The Mote in God's Eye

So I've watched the Salvage 1 intro movie. A friend who's also into TV like this has reported to me the scientific literacy varies a lot by episode; sometime it's good, sometimes it's fending off Sasquatches with flashlights. And if you watch this TV movie, you get that because it for the most part feels LESS silly - even though it's just as much nonsense. It's interesting, actually - the movie is a bit slower paced, and even though ultimately just as silly, the addition of context and slowing the pace a bit still makes it less "Galliger hitting watermelons with a sledgehammer" that the first episode had."

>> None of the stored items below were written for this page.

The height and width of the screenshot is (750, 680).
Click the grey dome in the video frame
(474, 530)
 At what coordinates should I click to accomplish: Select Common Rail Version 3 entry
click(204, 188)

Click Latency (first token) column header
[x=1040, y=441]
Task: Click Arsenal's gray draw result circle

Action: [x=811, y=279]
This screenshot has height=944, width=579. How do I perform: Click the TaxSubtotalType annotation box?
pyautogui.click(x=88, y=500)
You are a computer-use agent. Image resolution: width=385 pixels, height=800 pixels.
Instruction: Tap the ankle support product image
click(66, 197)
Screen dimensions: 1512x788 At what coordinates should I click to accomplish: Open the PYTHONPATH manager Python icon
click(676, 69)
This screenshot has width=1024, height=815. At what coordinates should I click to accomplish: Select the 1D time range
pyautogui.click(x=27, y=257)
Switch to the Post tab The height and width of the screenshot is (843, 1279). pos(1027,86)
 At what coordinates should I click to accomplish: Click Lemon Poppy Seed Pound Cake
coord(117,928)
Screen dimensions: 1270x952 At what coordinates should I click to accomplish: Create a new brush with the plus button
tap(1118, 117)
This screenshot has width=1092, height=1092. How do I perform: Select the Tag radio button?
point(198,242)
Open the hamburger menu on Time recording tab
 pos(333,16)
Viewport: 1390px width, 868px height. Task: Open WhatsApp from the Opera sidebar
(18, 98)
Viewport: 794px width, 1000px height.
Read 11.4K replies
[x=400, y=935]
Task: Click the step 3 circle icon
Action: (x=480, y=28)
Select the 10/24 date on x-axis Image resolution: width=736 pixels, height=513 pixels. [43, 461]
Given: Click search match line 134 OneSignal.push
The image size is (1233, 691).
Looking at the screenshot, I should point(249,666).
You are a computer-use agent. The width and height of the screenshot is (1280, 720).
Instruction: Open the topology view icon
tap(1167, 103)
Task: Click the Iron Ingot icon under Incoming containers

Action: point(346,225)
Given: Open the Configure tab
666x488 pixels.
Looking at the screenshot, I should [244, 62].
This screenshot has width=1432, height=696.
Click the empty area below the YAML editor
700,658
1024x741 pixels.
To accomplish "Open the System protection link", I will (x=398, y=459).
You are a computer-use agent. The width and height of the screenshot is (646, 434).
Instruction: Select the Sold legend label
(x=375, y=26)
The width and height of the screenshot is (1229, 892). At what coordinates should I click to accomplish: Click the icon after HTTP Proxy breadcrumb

The TV movie gets our principals together: Andy Griffith, Scrap Dealer, Skip, horny unconventional physicist (?), and Mel Slozar, rocket propellant chemist. They do indeed go to the moon, but as I said, context: it's implied scrap yards are full of Apollo castoffs (I mean, when this show was made, the last Apollo flight was Four years previous). Skip has "a method" to get to the moon an back that was "unacceptably high risk" for NASA. In a weird scene, Skip attempts to explain this, and it's still all gibberish: his plan is to go to the moon is apparently analogous to rolling at 10 km/h in a car with a standard transmission, and shifting to fourth and very slowly accelerating. Mel uses "mono-Hydrazine" to power the rocket, needing only 1000L of the stuff, which is slightly more dangerous than actual hydrazine. (A common propellant mix for rockets that must remain standing in a ready to fire position is hydrazine, or to be technical Unsymmetrical dimethylhydrazine, or UDMH, and red fuming nitric acid, RFNA. Mono-hydrazine is fictional but at least is riffing on something real. Both real substances are great at propelling rockets and missiles, and loving terrifying in pretty much every other respect.)

The bad guy is, of course, the US government, but watching it I'm kind of on the government's side. Y'see, Griffith keeps this moon launch secret, and what's more does it from his somewhere-in-greater-LA junkyard. The feds think something is up but basically observe this guy build his own ICBM-sized missile powered by incredibly dangerous fuel. The first snag is the total lack of a guidance computer. They get around this by 1) writing their own guidence computer code (that the job of the one Black guy with a speaking role), then, they find a aerospace mainframe and hack into it, via a modem. ("Hacking" and "modem" are not terms used, but this is what happens.) So the rocket is running its guidance computer code over a radio and a modem. This gets hosed up post launch, and the Aerospace company is all "if you had asked us, we would have done it for you for free! Oh, your code? Sorry, we deleted the lot of it." Somebody pointed out to me that the scrapyard wouldn't have had a backup. If they did, it was a paper one - but that assumes they had access to a computer and its printer.

When the Junkyard tests the rocket engines, everyone at the junkyard makes noise: using an angle grinder, dropping a scrapped car with a forklift to hide the noise. When they actually launch, it's at six AM, and imaging an unannounced rocket launch in greater LA at SIX AM is hilarious. Things go wrong in the spaceflight of course, almost like a bunch of people trying to Stockton Rush their way to the moon isn't a good idea, and when the rocket returns, the FBI is alarmed that a crippled rocket with 200L of mono-hydrazine on board could fall and destroy LA. At one point the Salvage one crew uses their "liquid oxygen" to cool down their fuel, and thus run out of air, because when you warm oxygen you destroy it. So on the whole silly, but LESS silly than the first episode.